You are once again misunderstanding how burden of proof works. If the WPI can consistently distinguish patient samples from control samples in a blinded experiment, then it is not their burden to explain/prove why others cannot.

In such a scenario (which has yet to be conducted), there is no need for an extraordinary explanation, much less any explanation, as to why strict adherence is required. They will have validated that their methodology is sound and meaningful. In such a scenario, it is not their burden to explain the myriad forms of incompetence and/or failures displayed in the negative papers.

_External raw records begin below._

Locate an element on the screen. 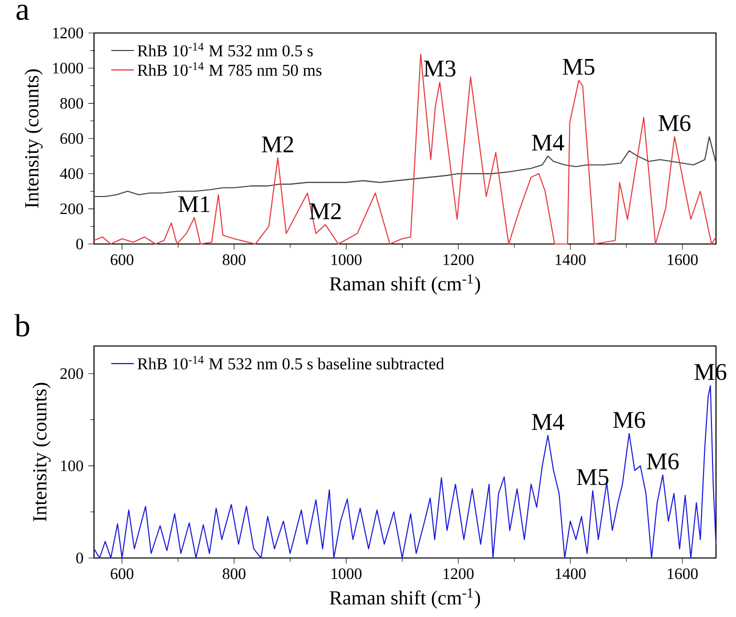 This screenshot has height=617, width=736. chart-title: b is located at coordinates (22, 326).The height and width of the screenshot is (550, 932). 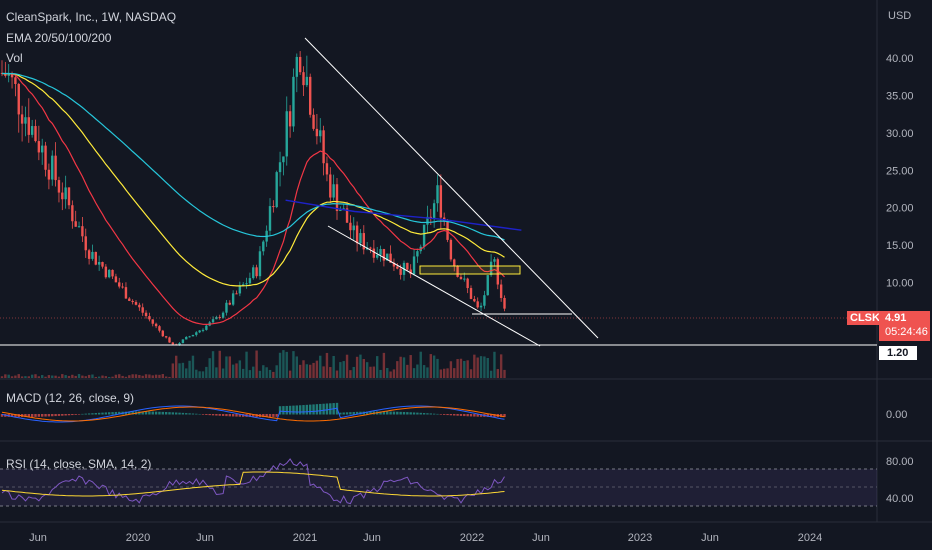 What do you see at coordinates (70, 398) in the screenshot?
I see `macd-legend: MACD (12, 26, close, 9)` at bounding box center [70, 398].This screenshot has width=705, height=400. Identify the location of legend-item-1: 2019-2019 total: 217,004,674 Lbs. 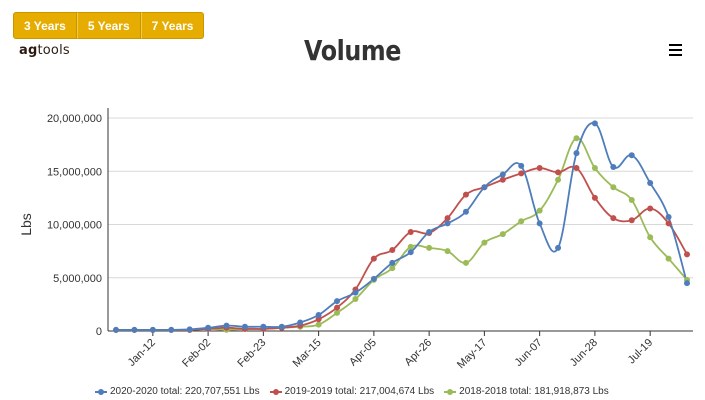
(352, 392).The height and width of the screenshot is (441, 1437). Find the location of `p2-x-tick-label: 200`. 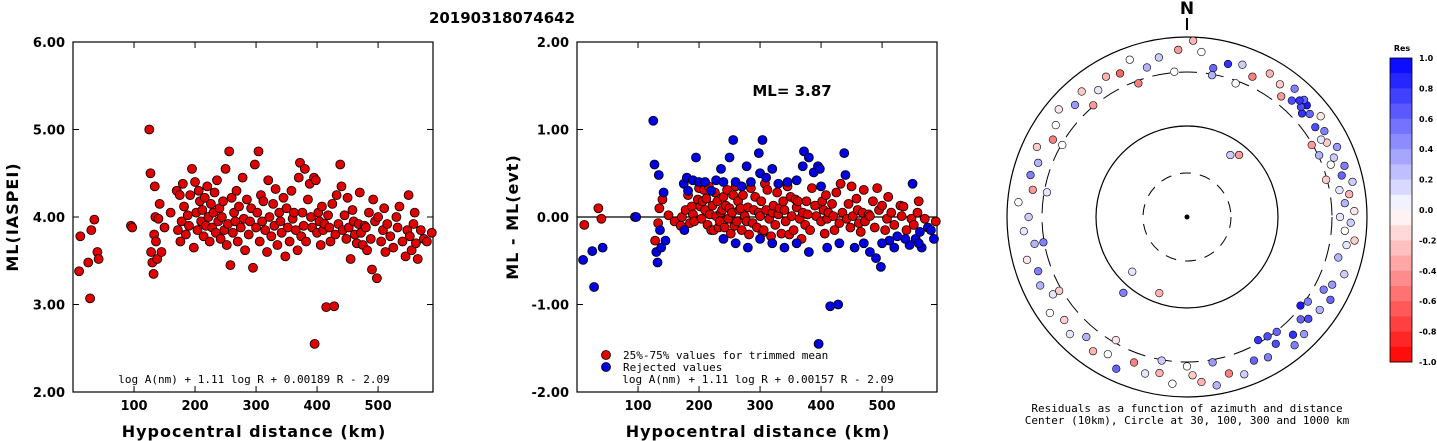

p2-x-tick-label: 200 is located at coordinates (698, 406).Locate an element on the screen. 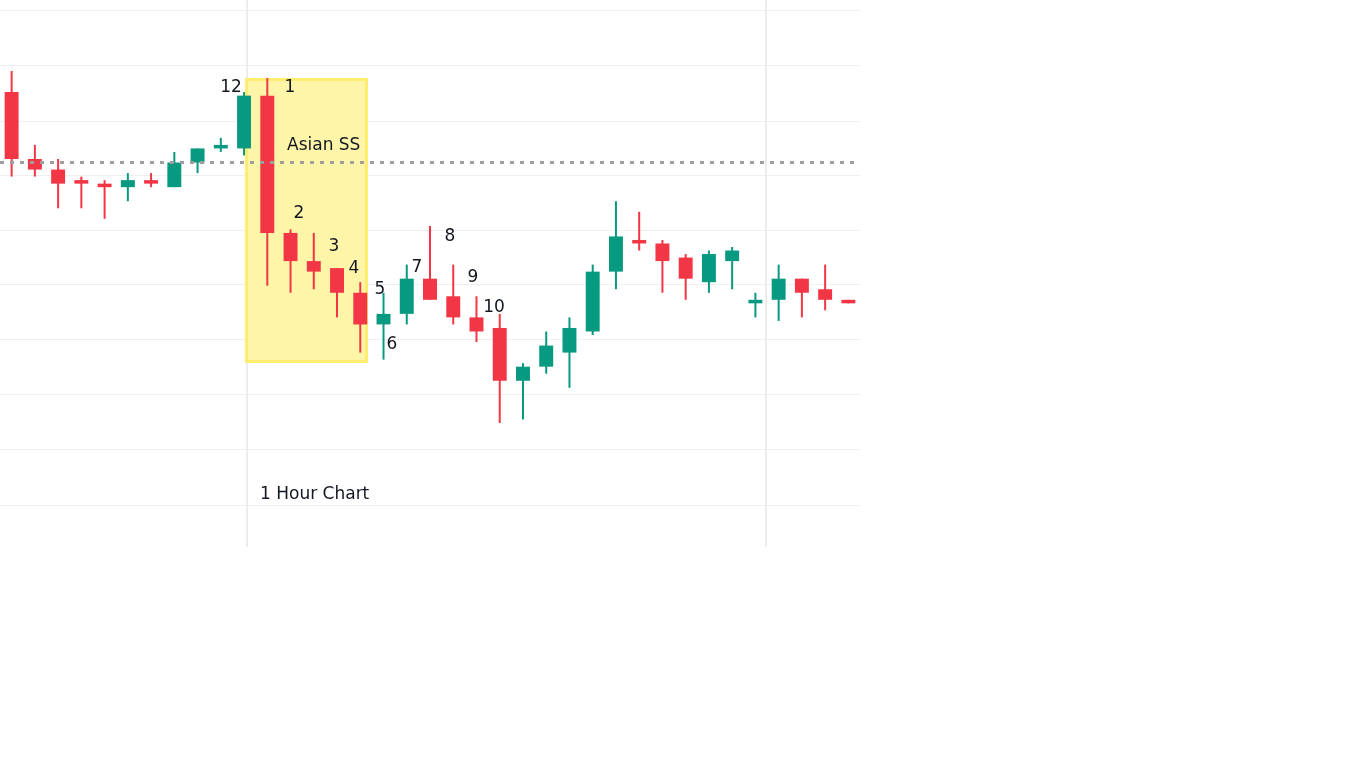 The image size is (1366, 768). annotation: 7 is located at coordinates (417, 266).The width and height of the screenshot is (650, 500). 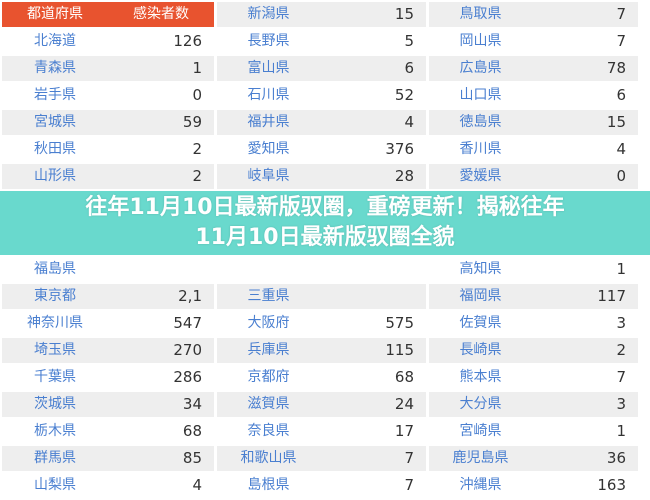 I want to click on prefecture-link: 岡山県, so click(x=480, y=41).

It is preposterous to suggest that technological applications and medical interventions do not require 'proof' - is there anyone reading this forum who would approve of CBT/GET treatments on the basis that the hypothesis that "CBT/GET helps some people with M.E/CFS" has not been falsified ? Somehow I don't think so, and that what would be expected is some very strong proof/evidence that CBT/GET actually does help people with M.E/CFS, before anyoe reading this forum would take part in CBT/GET. Hypothesis of disease association or causation may not of itself demand 'proof' but the application of technology in achieving a test of a hypothesis does require proof of adequate function - in the XMRV case, if the technology of observation is shown to be vulnerable to error, then validation of that technology is required - that is, the technology has to be 'prooved' as sound.

This is quite a peculiar comparison to make, given the obvious double-standard involved.

In the UK (and to some degree in the US), patients are denied other treatment options and exclusively given CBT/GET despite the absence of any "proof/evidence that CBT/GET actually does help people with M.E/CFS".

Compare that to your presumed concern over ARVs, the logical "technological application and medical intervention" implied if the XMRV association pans out. In this case, patients are being actively discouraged from using them supposedly because of the lack of "proof/evidence" that they will help patients with ME/CFS.

So, to summarize, in one example (CBT/GET) the "lack of evidence" is used to support the intervention to the exclusion of others, while in the other example (ARVs/XMRV) the "lack of evidence" is used to discourage the intervention.